As for the second phrase “perform all wholesome deeds,” it points to the basic tenets of restraint from hurting any living thing, stealing or taking without permission, even if only in your mind, and ignoring morals and virtue to engage in sexual misconduct out of selfish desires. One should always refrain from deceiving others with words for your own gain or letting your mouth run loose, even if you are just by yourself. Refrain from consuming alcohol and other intoxicants that will numb your body and mind, so as not to make big mistakes that you’ll later regret. In addition to upholding these five basic rules, which are the prerequisites of gaining rebirth as a human, you should also try your best to perform the Ten Good Deeds in word, act and thought. Performing these ten good deeds are what constitutes a decent and kind-hearted person. Furthermore, always clearly observe the mind, reflecting inwardly on your self-nature at every moment and not allowing the mind to float outward and search in the external environment or get snared by the temptations of the physical senses. Master to, in every instant, “turn inwards, reflect and illuminate the original mind, remaining completely clear and without wandering.” These methods are the principal teachings given by Buddha Shakyamuni and his successors, including all Bodhisattva and sages, to all Buddhists and practitioners who wish to deepen their spiritual cultivation. All Buddhist vehicles — whether Hinayana, Mahayana, or Vajrayana — root their teachings on the mind, seeing everything as the manifestation of the mind. Yet the basic teachings lie in the intention to benefit both self and others.

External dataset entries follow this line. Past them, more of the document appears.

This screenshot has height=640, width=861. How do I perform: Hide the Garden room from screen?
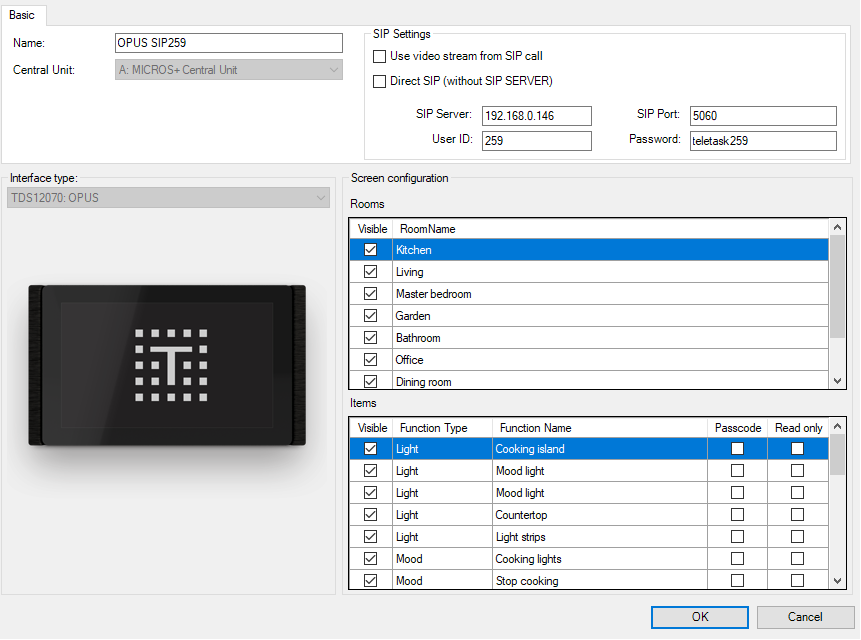tap(371, 316)
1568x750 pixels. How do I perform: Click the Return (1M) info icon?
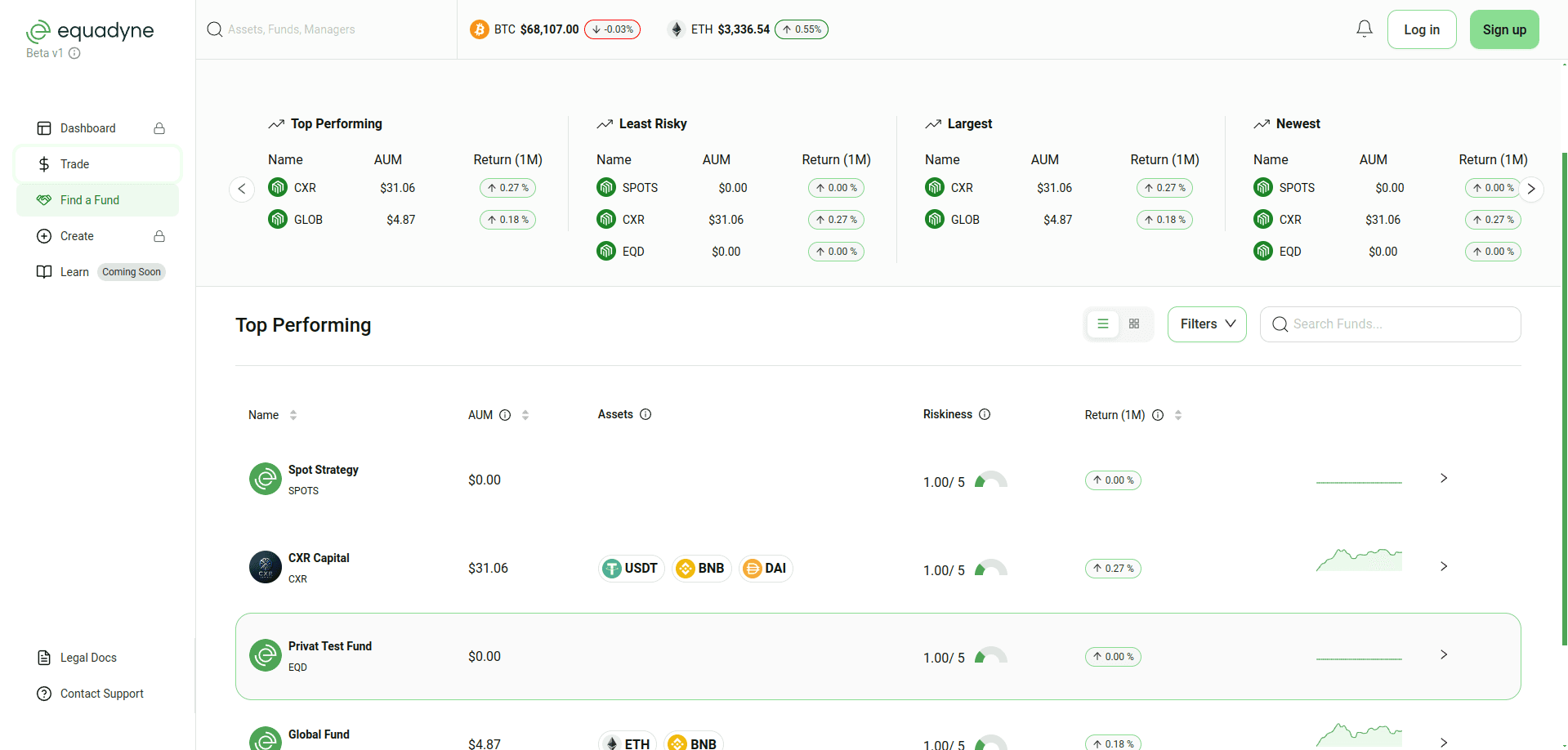[1158, 415]
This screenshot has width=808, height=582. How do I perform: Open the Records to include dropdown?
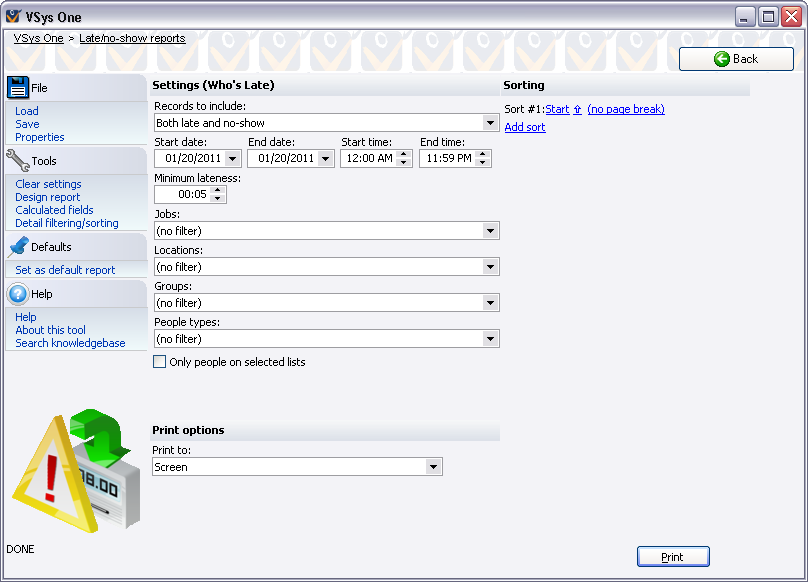(x=490, y=123)
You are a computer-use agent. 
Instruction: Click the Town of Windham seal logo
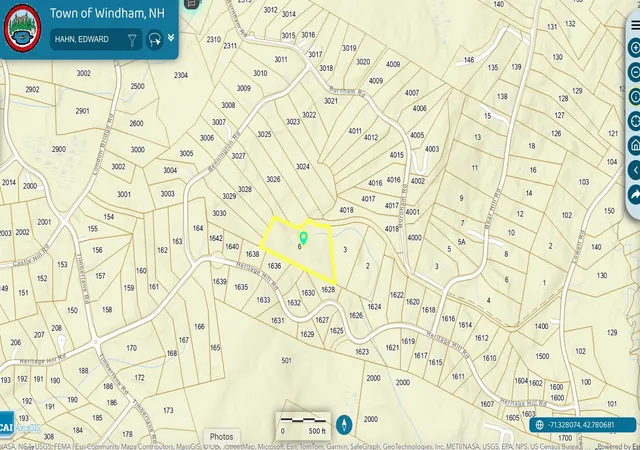click(x=22, y=28)
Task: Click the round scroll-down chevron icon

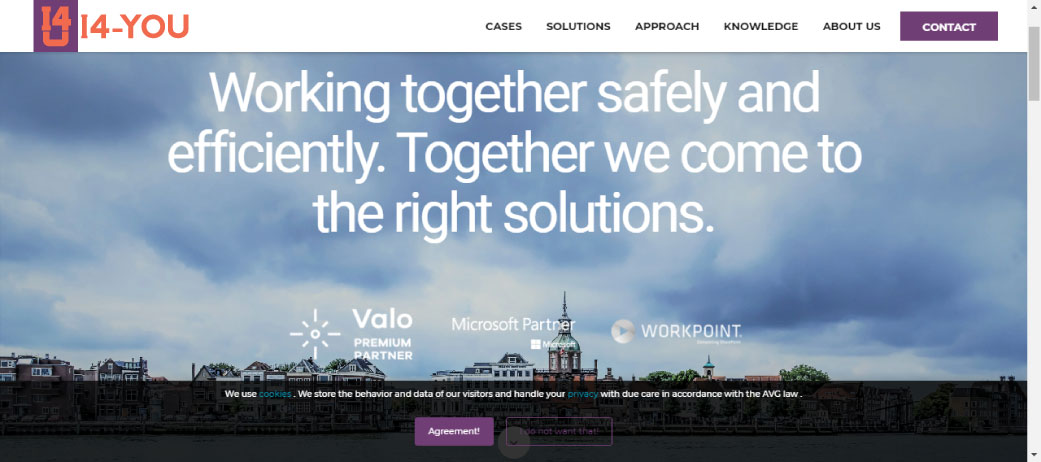Action: coord(513,443)
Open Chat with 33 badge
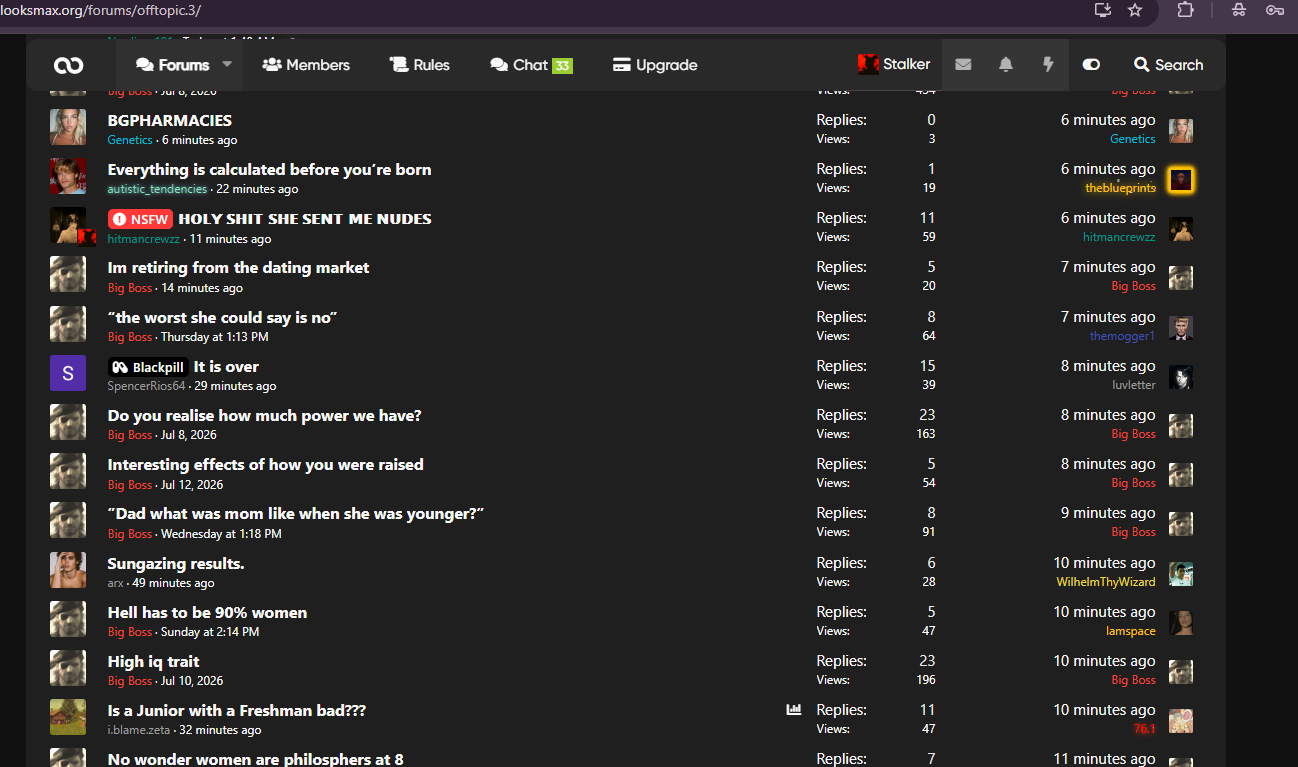 point(531,65)
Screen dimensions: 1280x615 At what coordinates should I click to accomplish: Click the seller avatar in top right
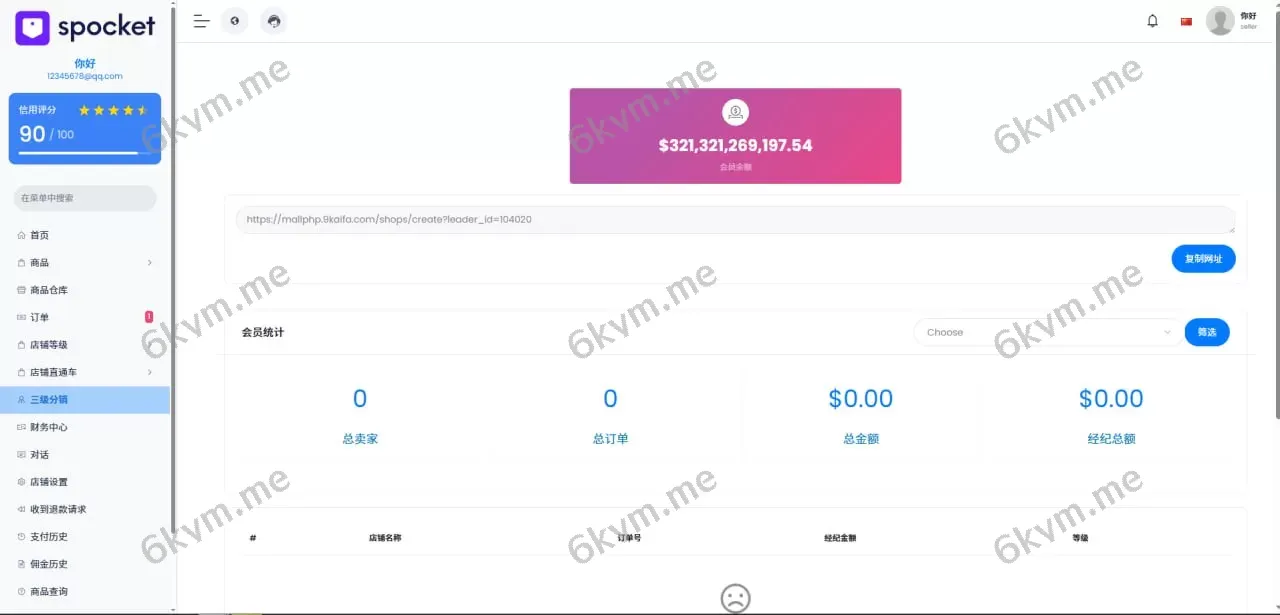click(x=1220, y=20)
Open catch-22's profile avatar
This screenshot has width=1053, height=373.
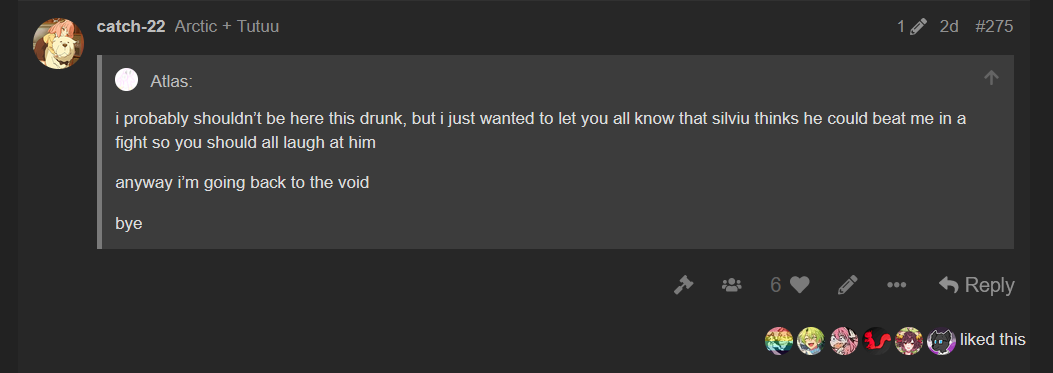point(58,43)
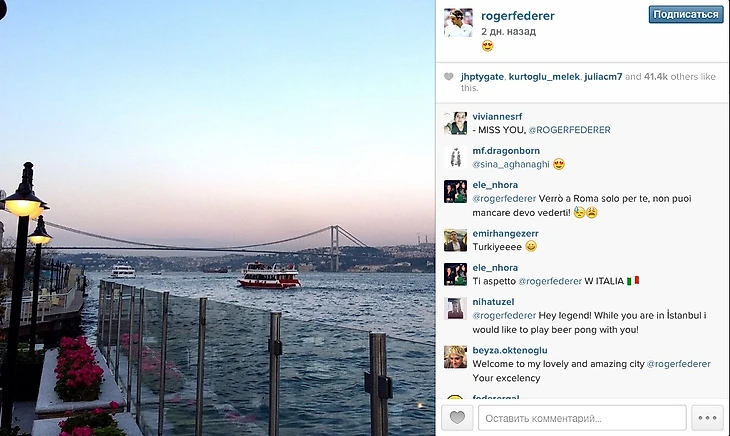Screen dimensions: 730x436
Task: Open the three-dots more options menu
Action: click(x=707, y=417)
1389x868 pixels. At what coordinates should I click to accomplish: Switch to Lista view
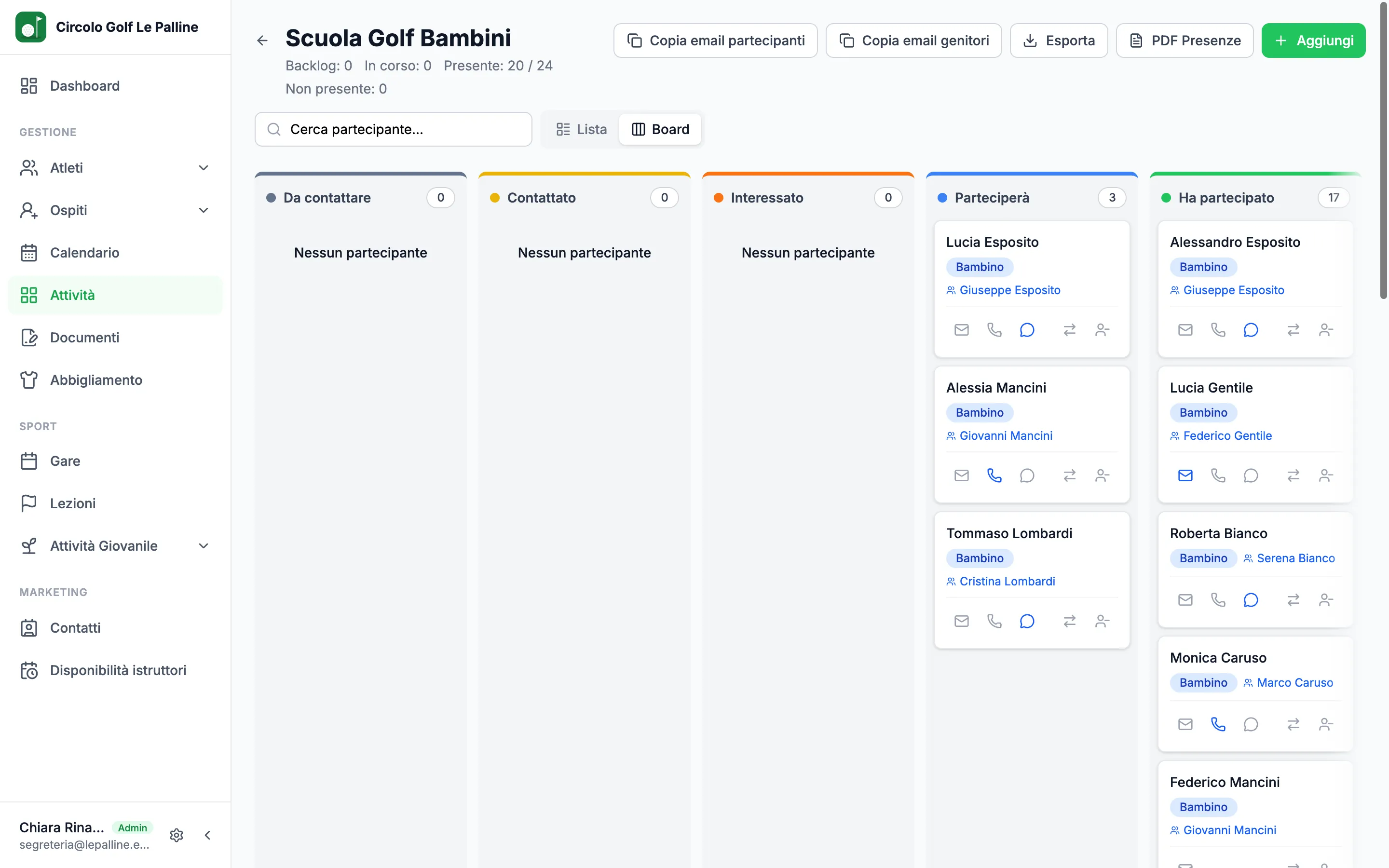pos(582,129)
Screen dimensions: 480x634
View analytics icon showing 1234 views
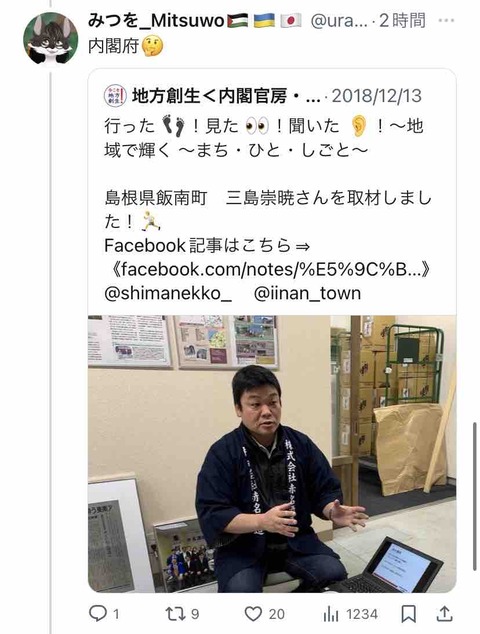[331, 615]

If everyone can honor the precepts, you should not intentionally harm others for a gag, because once you cause pain in someone, you are bound to be plagued by your own guilty conscience for the rest of your life. Therefore, we can say that by hurting others, you hurt yourself at the same time, just like a hunter who kills animals on a daily basis will eventually be harmed by animals. Those who perpetrate unwholesome deeds will not only suffer from the catastrophic consequences while they are still alive, but again in the lower realms after they die. On the other hand, those who perform good deeds will not only enjoy the sense of satisfaction, but also the merits of being reborn in the upper realms. You don’t need to go to the bardo to find the pain and suffering of hell; it can be experienced here through anger and desire. Once they take hold, it is as if you are being burned, physically and mentally, in the fire of hell. This is a kind of torture and punishment.
The key to success on the path of liberation, which begins with practicing the Buddhadharma and ends in eliminating all worldly suffering, lies in upholding the authentic teachings. This is in effect upholding the precepts. If you can also observe the Noble Eightfold Path, then you will be the kindest and happiest person in this age of the Dharma Decadence.